[Description of the task]:
Would you restate every entry below word for word? Leave out the pictures.

======== Exercise data

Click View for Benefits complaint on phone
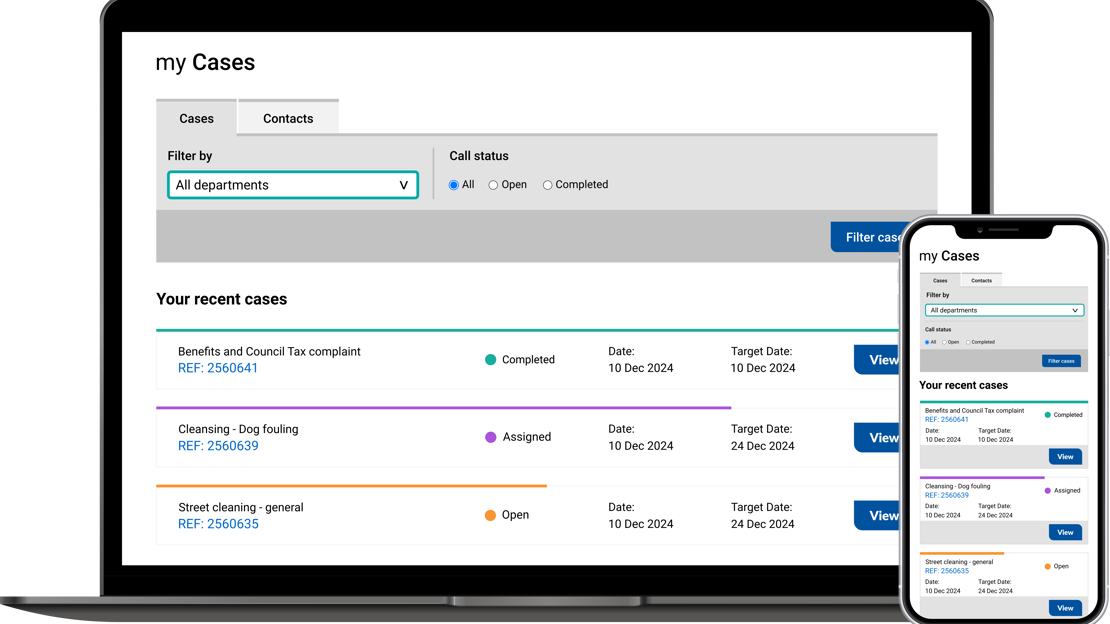Image resolution: width=1110 pixels, height=624 pixels. pos(1064,456)
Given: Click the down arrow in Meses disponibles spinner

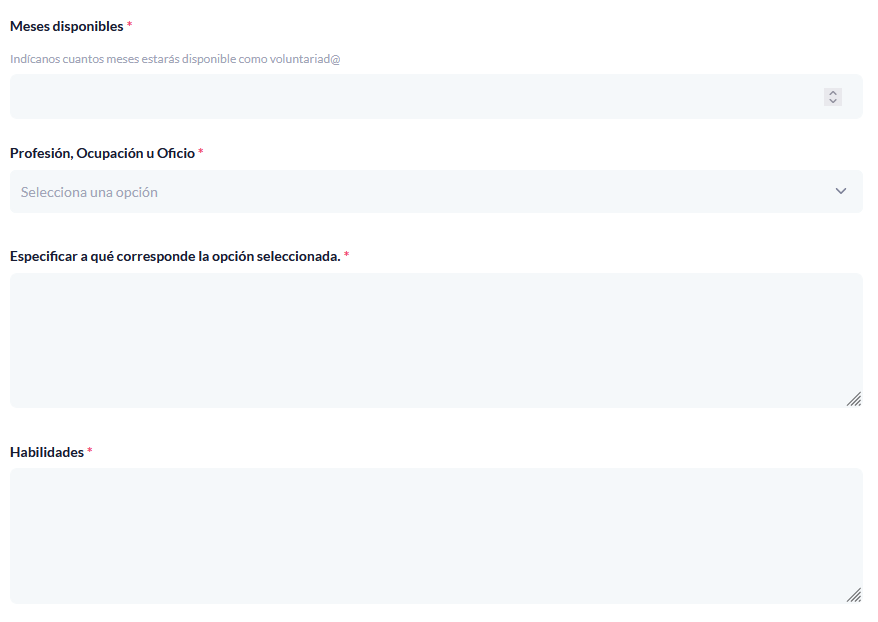Looking at the screenshot, I should coord(833,101).
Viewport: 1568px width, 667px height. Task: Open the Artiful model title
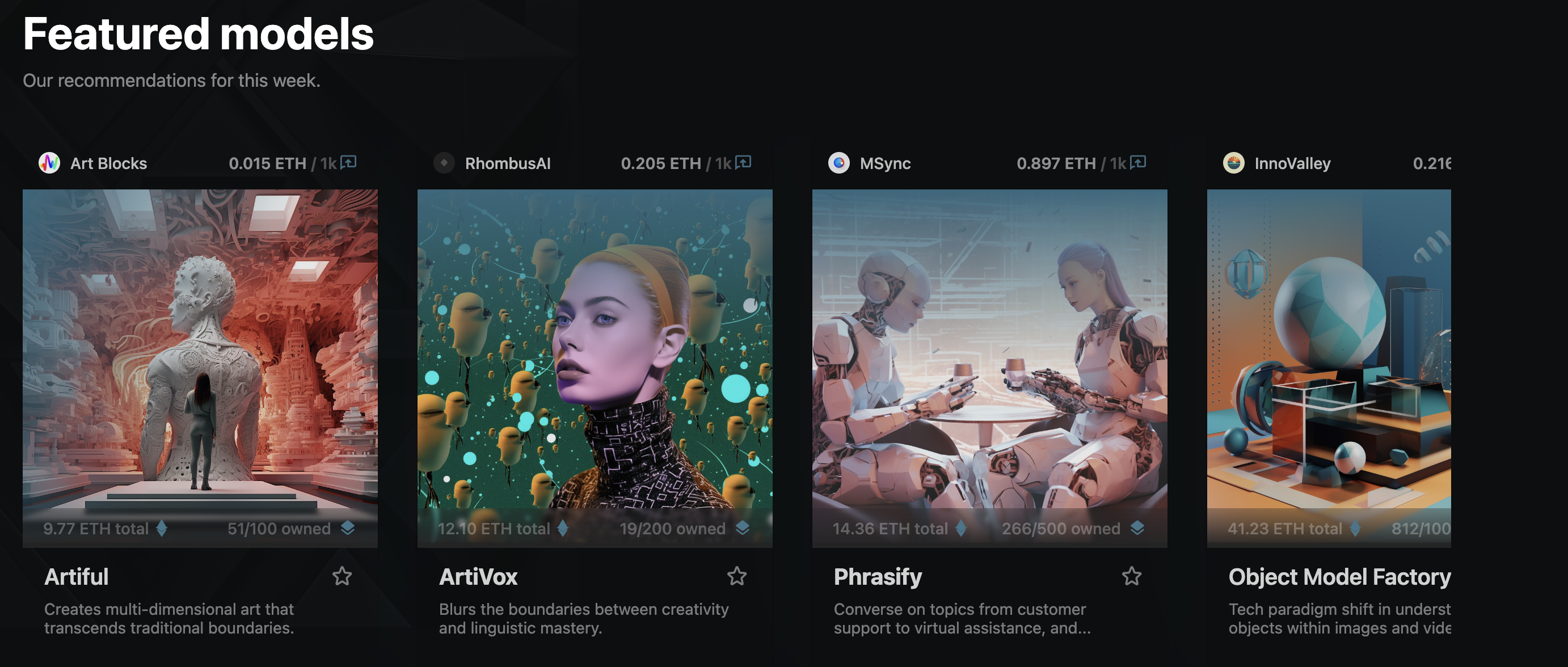[77, 576]
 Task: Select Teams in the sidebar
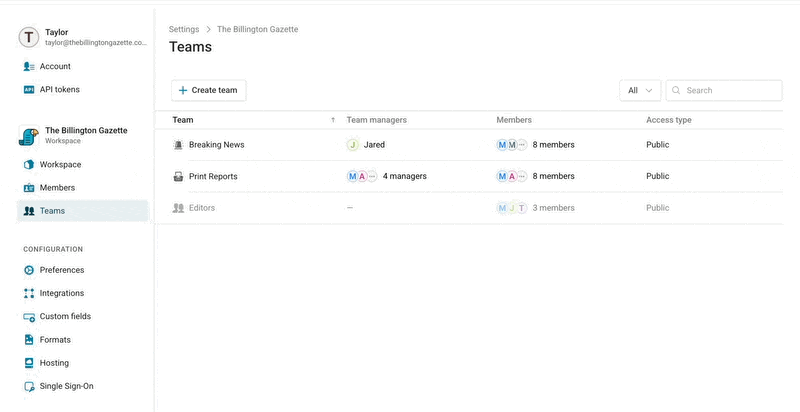point(83,211)
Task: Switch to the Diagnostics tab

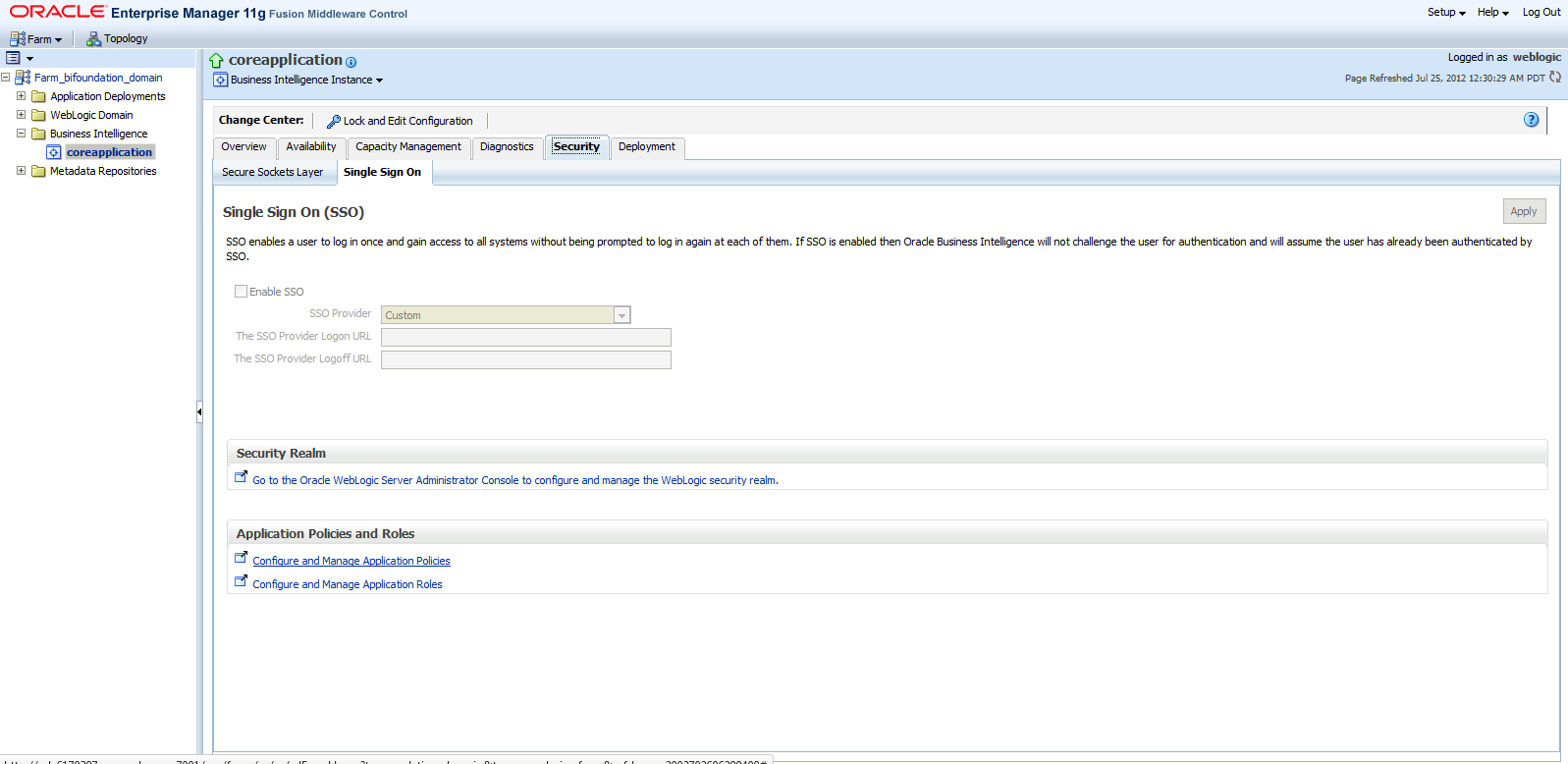Action: [507, 147]
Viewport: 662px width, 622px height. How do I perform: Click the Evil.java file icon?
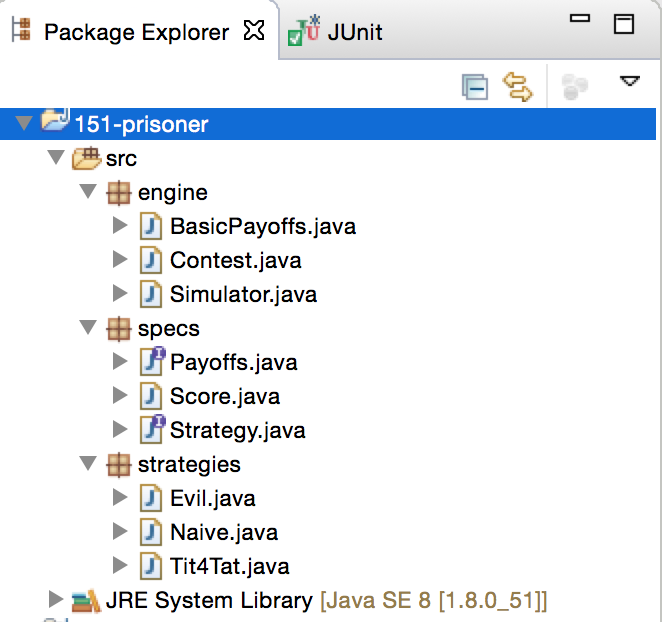pyautogui.click(x=151, y=498)
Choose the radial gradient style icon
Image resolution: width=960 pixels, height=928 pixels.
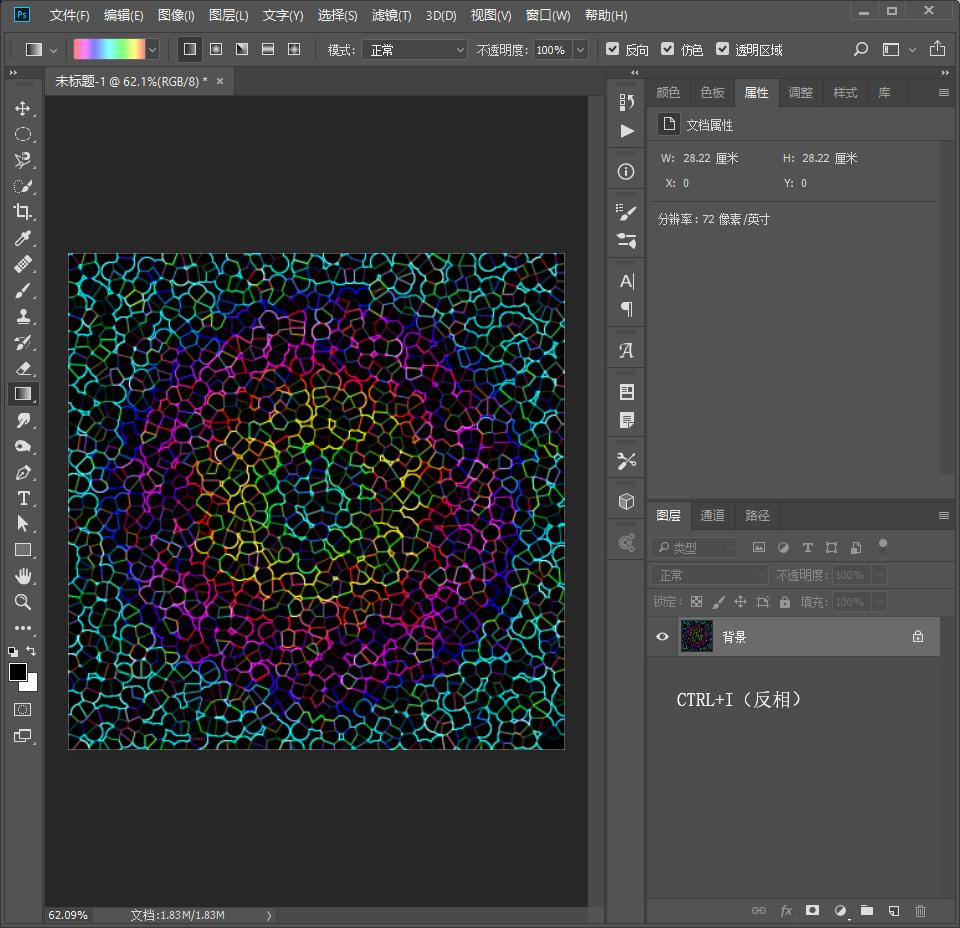click(216, 49)
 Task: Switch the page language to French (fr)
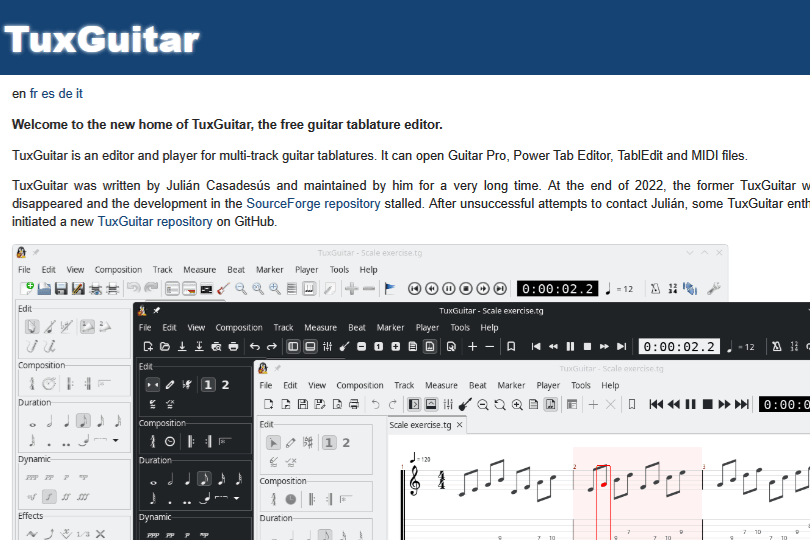[x=34, y=94]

================

[Result of this task]:
Click View for Benefits complaint on phone
Image resolution: width=1110 pixels, height=624 pixels. pos(1064,456)
Given: Click the down arrow in Meses disponibles spinner

Looking at the screenshot, I should coord(833,101).
Viewport: 1568px width, 667px height. Task: Open the Artiful model title
[77, 576]
 Task: Select Teams in the sidebar
point(83,211)
Task: Switch to the Diagnostics tab

Action: [507, 147]
Viewport: 662px width, 622px height. How do I perform: Click the Evil.java file icon?
pyautogui.click(x=151, y=498)
Choose the radial gradient style icon
Image resolution: width=960 pixels, height=928 pixels.
click(216, 49)
 Task: Switch the page language to French (fr)
[x=34, y=94]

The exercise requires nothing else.